Mercedes und Ferrari haben ihren Standpunkt bisher entschlossen vertreten, doch vor allem Wolff zeigt sich bemüht, einen Kompromiss zu finden, der einerseits für die Privatteams tragfähig ist, andererseits aber auch nicht den Interessen der Hersteller schadet. Er signalisiert Gesprächsbereitschaft: "Wollen wir das Reglement ändern, weil wir finden, dass diese Motoren zu komplex sind? Reden wir darüber. Finden wir, dass sie lauter sein sollten? Reden wir darüber."


Fotostrecke: Brixworth damals und heute

Ein möglicher Kompromiss könnte aus FIA-Sicht sein, dass die Hersteller ihre Leasingpreise reduzieren, sie dafür aber Garantien bekommen, nicht 2020 schon wieder für viel Geld einen neuen Antrieb entwickeln zu müssen: "Stabile Regeln sind wichtig", argumentiert Todt. "Wir haben den Motorenherstellern versprochen, dass die Motorenregeln bis 2020 stabil bleiben. Wenn es die Hersteller ermutigt, den Preis für ihre Kunden zu reduzieren, dann wäre ich dazu bereit, die Stabilität des Motorenreglements zu verlängern."
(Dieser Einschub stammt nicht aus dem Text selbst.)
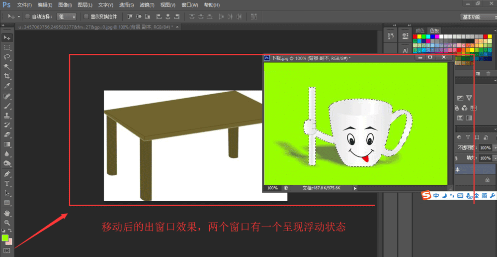497x257 pixels.
Task: Open the 滤镜(T) menu
Action: coord(147,5)
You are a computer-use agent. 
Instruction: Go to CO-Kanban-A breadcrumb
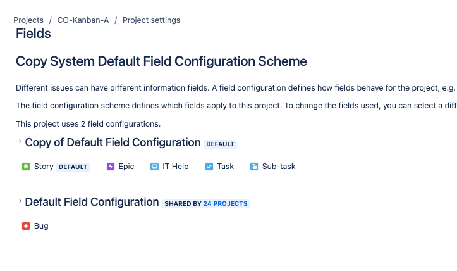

Im Nachhinein sieht der Franzose auch ein, bei der Einführung des aktuellen Reglements Fehler gemacht zu haben. Zwar sei der Hybrid für Technologietransfer in die Serie und Vermarktung nach wie vor ein Erfolgsprojekt, und auch Honda wäre mit einem V8-Saugmotor wahrscheinlich nicht gekommen. Andererseits wurde es aber verabsäumt, eine Kostenbremse einzuziehen, und die Hersteller wurden auch nicht dazu verpflichtet, eine Mindestanzahl Teams zu beliefern.

Todt räumt im Nachhinein Fehler ein

Stattdessen sorgte man sich beim Verfassen des Reglements in erster Linie darum, dass kein Hersteller mehr als drei Teams beliefern darf, um eine Monopolstellung zu verhindern. Jetzt stehen Red Bull und Toro Rosso ohne Motor da, weil niemand sie beliefern will - und auch niemand dazu gezwungen werden kann. "Das Motorenreglement ist vielleicht zu weit gegangen - weiter, als ich gedacht hatte", räumt Todt ein.

Jean Todt

Pressetermin mit FIA-Präsident Jean Todt am Samstag in Mexiko-Stadt Zoom

"Ursprünglich wollten wir einen Vierzylinder-Hybridmotor für 2013, aber dagegen sind die Teams Sturm gelaufen. In letzter Minute haben wir uns darauf geeinigt, den neuen Motor um ein Jahr zu verschieben und 2014 einen Sechszylinder-Hybrid einzuführen", erinnert er sich. "Dass damals nicht stärker reglementiert wurde, war vielleicht ein Fehler. Ich glaube aber nicht, dass ein Kostendeckel akzeptiert worden wäre, denn wir haben in all den Jahren immer wieder Kostenobergrenzen vorgeschlagen. Die wurden nie akzeptiert."

"Bernie hat schon recht: Das Einzige, worauf sich die Strategiegruppe meistens einigen kann, ist das Datum für das nächste Meeting", kritisiert Todt. Letztendlich geht es aber auch Ecclestone um Macht, weil er die Hersteller nicht länger auf seiner Nase tanzen sehen will. Wolff: "Für Bernie ist es sicher interessant, einen unabhängigen Hersteller zu haben, um die Machtverhältnisse, wie Entscheidungen derzeit getroffen werden, zu verschieben. Wir wissen, dass er von Anfang kein Fan dieses Motors war, aus verschiedenen Gründen."